Deutsche Bank upgraded its rating on Dick’s Sporting Goods to “Buy” from “Hold” due in part to signs that trends in the sporting goods industry are bottoming.
In a note to clients, analysts Mike Baker and Adam Sindler wrote that they believe “industry trends have stabilized” after several quarters of seeing trends shift away from core athletic footwear products toward lifestyle product.
“We point to several indicators, both industry related and from competitors and suppliers, that support this view,” the analysts wrote. Comps at Finish Line, Foot Locker and Hibbett Sports increased an average of 600 basis points in the third quarter, highlighting the improving trends in footwear particularly.
“Only DKS showed a sequential acceleration in 3Q,” added Deutsche Bank. “But that is likely due to their lower exposure to footwear as well as cycling tougher comps due to The Sports Authority bankruptcy which led to a 5.2 percent increase in 3Q16. Nonetheless, we believe that the competitor trends signal better industry growth, which will inevitably lead to improvements at DKS as well.”
The investment firm also noted that U.S. retail sales data are tracking up in fiscal Q4 for the first time in six quarters. Deutsche Bank wrote, “We believe that DKS should benefit from overall increases in retail spending this holiday season as the rising tide should help bolster their comps.”
Other factors supporting the upgrade include inventory levels coming back into balance with demand and reduced risk to margin forecasts as models already reflect increased investment spending.
Deutsche Bank believes much of the industry’s weakness over the past several quarters was driven by a glut of inventory in the marketplace.
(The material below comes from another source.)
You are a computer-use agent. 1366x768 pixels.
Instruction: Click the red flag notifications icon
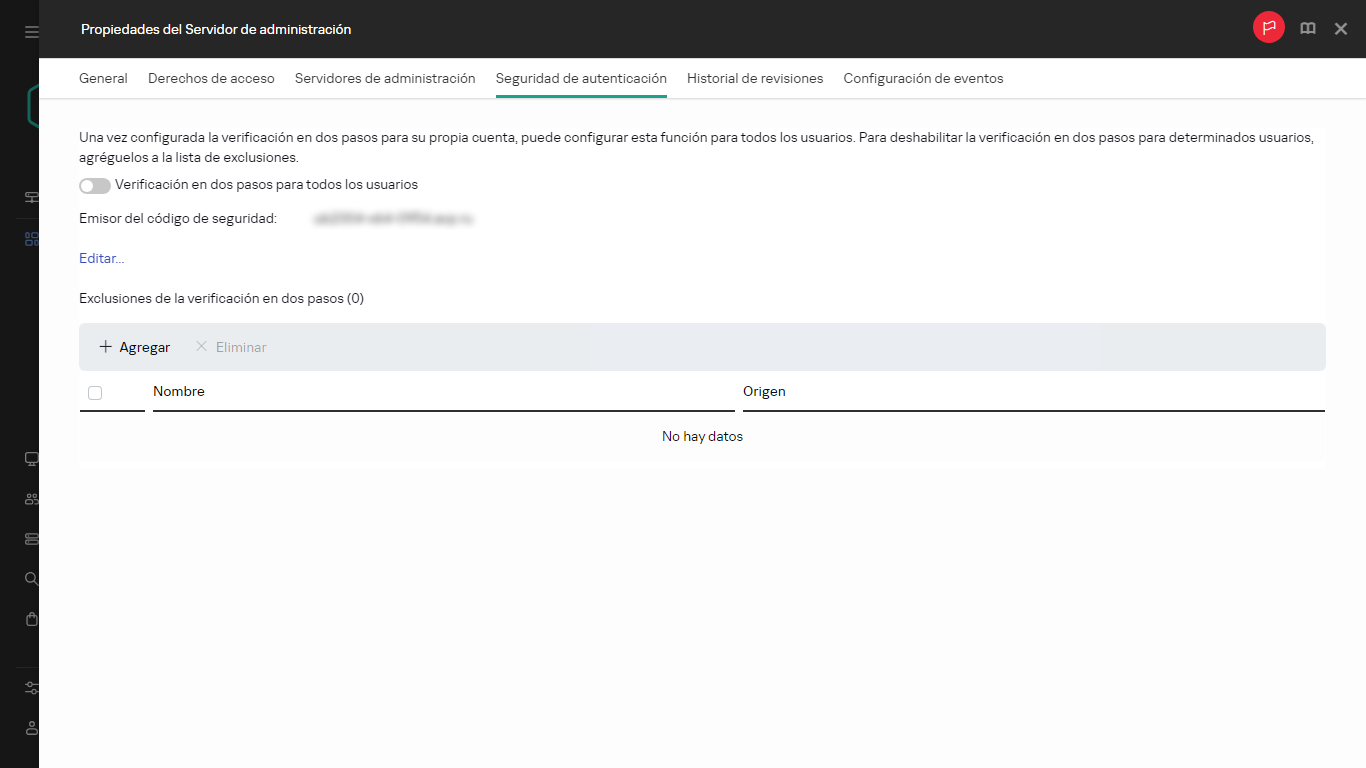pyautogui.click(x=1268, y=29)
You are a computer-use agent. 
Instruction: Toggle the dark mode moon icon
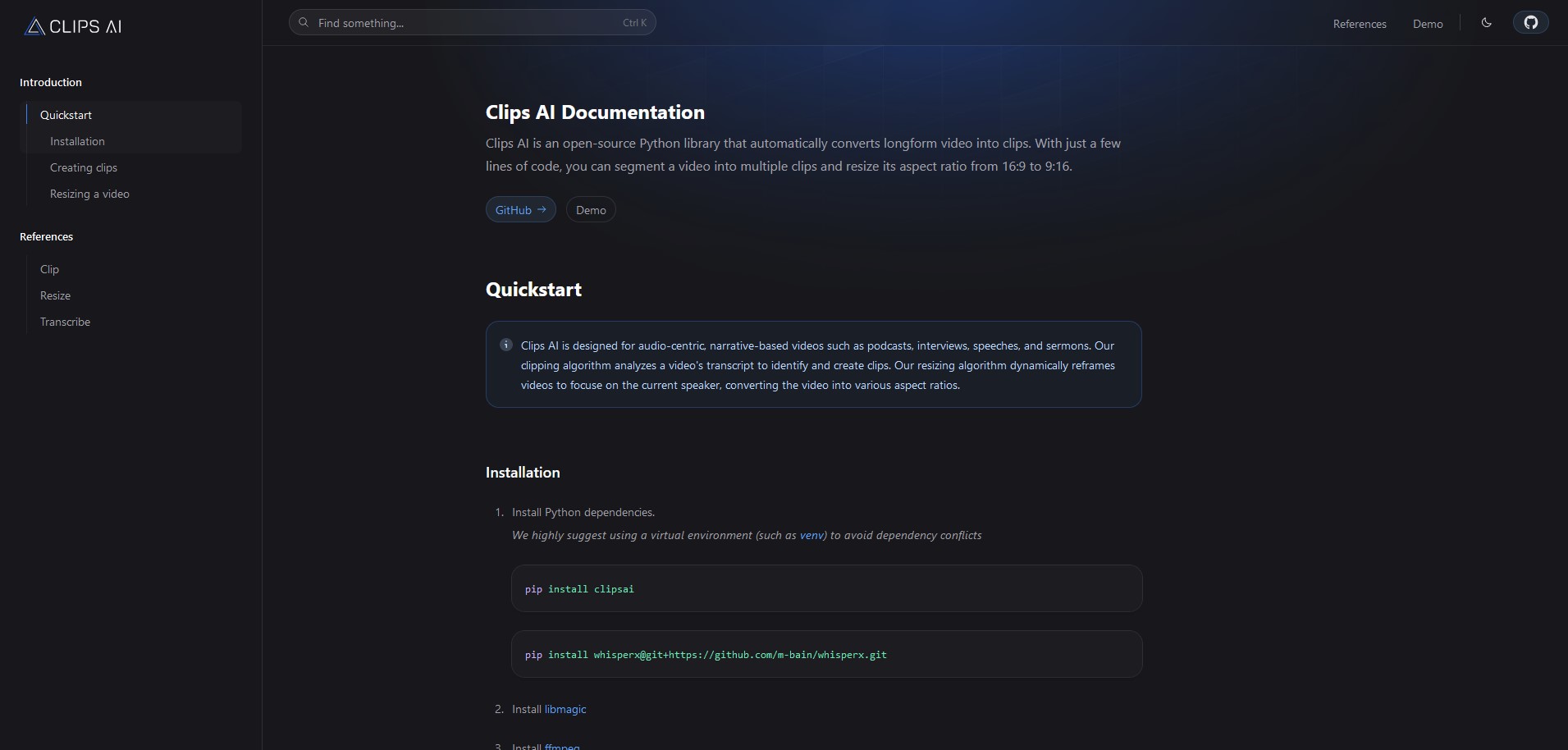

But Dick’s, Hibbett, Foot Locker and Finish Line all reported better sales growth than inventory growth in Q3 to mark a reversal of previous quarter trends, indicating that “supply and demand are starting to move back in line.”
Nike also in its Q2 report indicated that inventories were coming back into line as closeout trends were found to be not significant in the period and inventory as well as product trends were healthier and improving.
Finally, Deutsche Bank said that while there are concerns about costs rising across retail as omni-channel investments are made, Dick’s already forecast that earnings would decrease as much as 20 percent this current year. The guidance mitigates the risk of further downside to estimates and Deutsche Bank also expects margins to start improving in Q418 after six years of declines. The analysts wrote, “In our view, retail turnaround stories work best in anticipation of margin recovery.”
Deutsche Bank raised its 2017 and 2018 EPS estimates due to better near-term trends as well as the benefits of tax reform. The price target climbed to $39 from $33.
Deutsche Bank noted that after bottoming at just under $24 in early November, Dick’s has rebounded by over 25 percent but Deutsche Bank said Dick’s has received slightly less of a benefit from the news of tax reform and “even with the rebound, DKS valuation is below other retailers.”
On Tuesday, Dick’s closed at $32.33, down $1.00.